We can also check the densities and traces of the parameters visually using the plot functionality.

plot(chain)

It looks like all parameters have converged.

Comparing to OLS

A satisfactory test of our model is to evaluate how well it predicts. Importantly, we want to compare our model to existing tools like OLS. The code below uses the GLM.jl package to generate a traditional OLS multiple regression model on the same data as our probabilistic model.

# Import the GLM package.
using GLM

# Perform multiple regression OLS.
train_with_intercept = hcat(ones(size(train, 1)), train)
ols = lm(train_with_intercept, train_target)

# Compute predictions on the training data set and unstandardize them.
train_prediction_ols = GLM.predict(ols)
StatsBase.reconstruct!(dt_targets, train_prediction_ols)

# Compute predictions on the test data set and unstandardize them.
test_with_intercept = hcat(ones(size(test, 1)), test)
test_prediction_ols = GLM.predict(ols, test_with_intercept)
StatsBase.reconstruct!(dt_targets, test_prediction_ols);

The function below accepts a chain and an input matrix and calculates predictions. We use the samples of the model parameters in the chain starting with sample 200.

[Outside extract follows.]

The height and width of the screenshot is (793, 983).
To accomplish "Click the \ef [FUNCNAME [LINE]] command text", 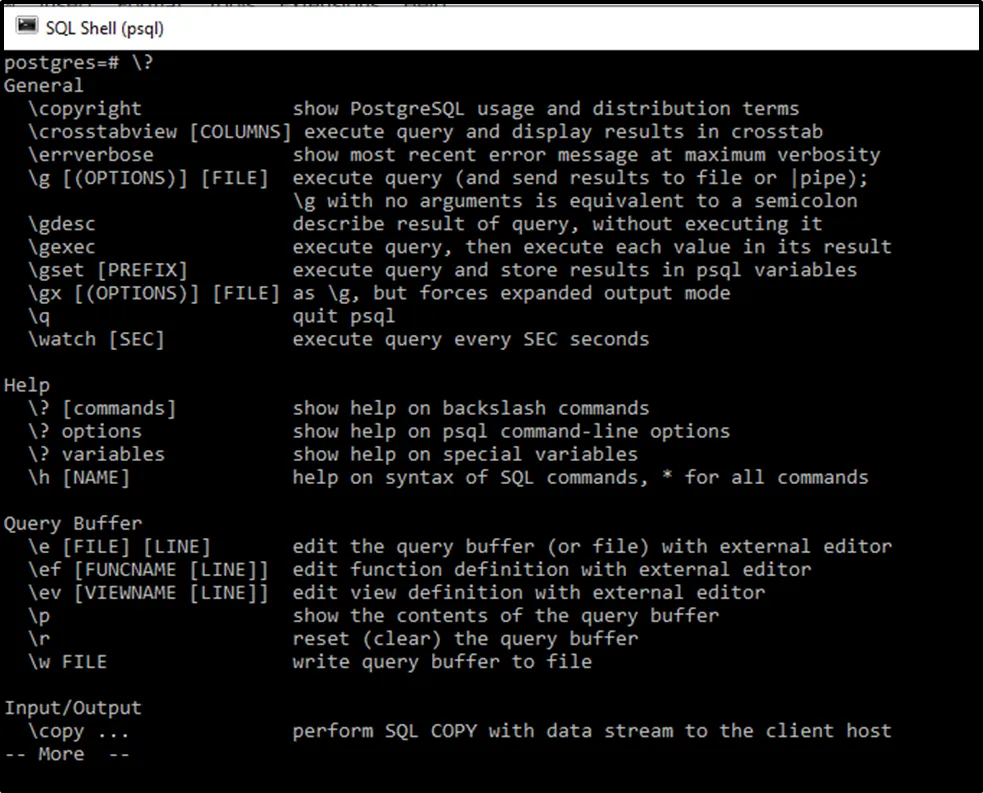I will click(148, 569).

# Make a prediction given an input vector.
function prediction(chain, x)
    p = get_params(chain[200:end, :, :])
    targets = p.intercept' .+ x * reduce(hcat, p.coefficients)'
    return vec(mean(targets; dims=2))
end
prediction (generic function with 1 method)

When we make predictions, we unstandardize them so they are more understandable.

# Calculate the predictions for the training and testing sets and unstandardize them.
train_prediction_bayes = prediction(chain, train)
StatsBase.reconstruct!(dt_targets, train_prediction_bayes)
test_prediction_bayes = prediction(chain, test)
StatsBase.reconstruct!(dt_targets, test_prediction_bayes)

# Show the predictions on the test data set.
DataFrame(; MPG=testset[!, target], Bayes=test_prediction_bayes, OLS=test_prediction_ols)
10×3 DataFrame
Row MPG Bayes OLS
Float64 Float64 Float64
1 33.9 26.7121 26.804
2 21.0 22.3213 22.4669
3 21.4 20.4565 20.5666
4 26.0 29.115 28.9169
5 15.0 11.5385 11.584
6 10.4 13.5867 13.7006
7 30.4 27.1584 27.4661
8 10.4 14.3254 14.5346
9 18.7 17.2564 17.2897
10 17.3 14.7348 14.6084

Now let’s evaluate the loss for each method, and each prediction set. We will use the mean squared error to evaluate loss, given by \[ \mathrm{MSE} = \frac{1}{n} \sum_{i=1}^n {(y_i - \hat{y_i})^2} \] where \(y_i\) is the actual value (true MPG) and \(\hat{y_i}\) is the predicted value using either OLS or Bayesian linear regression. A lower SSE indicates a closer fit to the data.

println(
    "Training set:",
    "\n\tBayes loss: ",
    msd(train_prediction_bayes, trainset[!, target]),
    "\n\tOLS loss: ",
    msd(train_prediction_ols, trainset[!, target]),
)

println(
    "Test set:",
    "\n\tBayes loss: ",
    msd(test_prediction_bayes, testset[!, target]),
    "\n\tOLS loss: ",
    msd(test_prediction_ols, testset[!, target]),
)
Training set:
    Bayes loss: 4.268762877292322
    OLS loss: 4.264328587912453
Test set:
    Bayes loss: 12.072277127410558
    OLS loss: 11.920700014054287

As we can see above, OLS and our Bayesian model fit our training and test data set about the same.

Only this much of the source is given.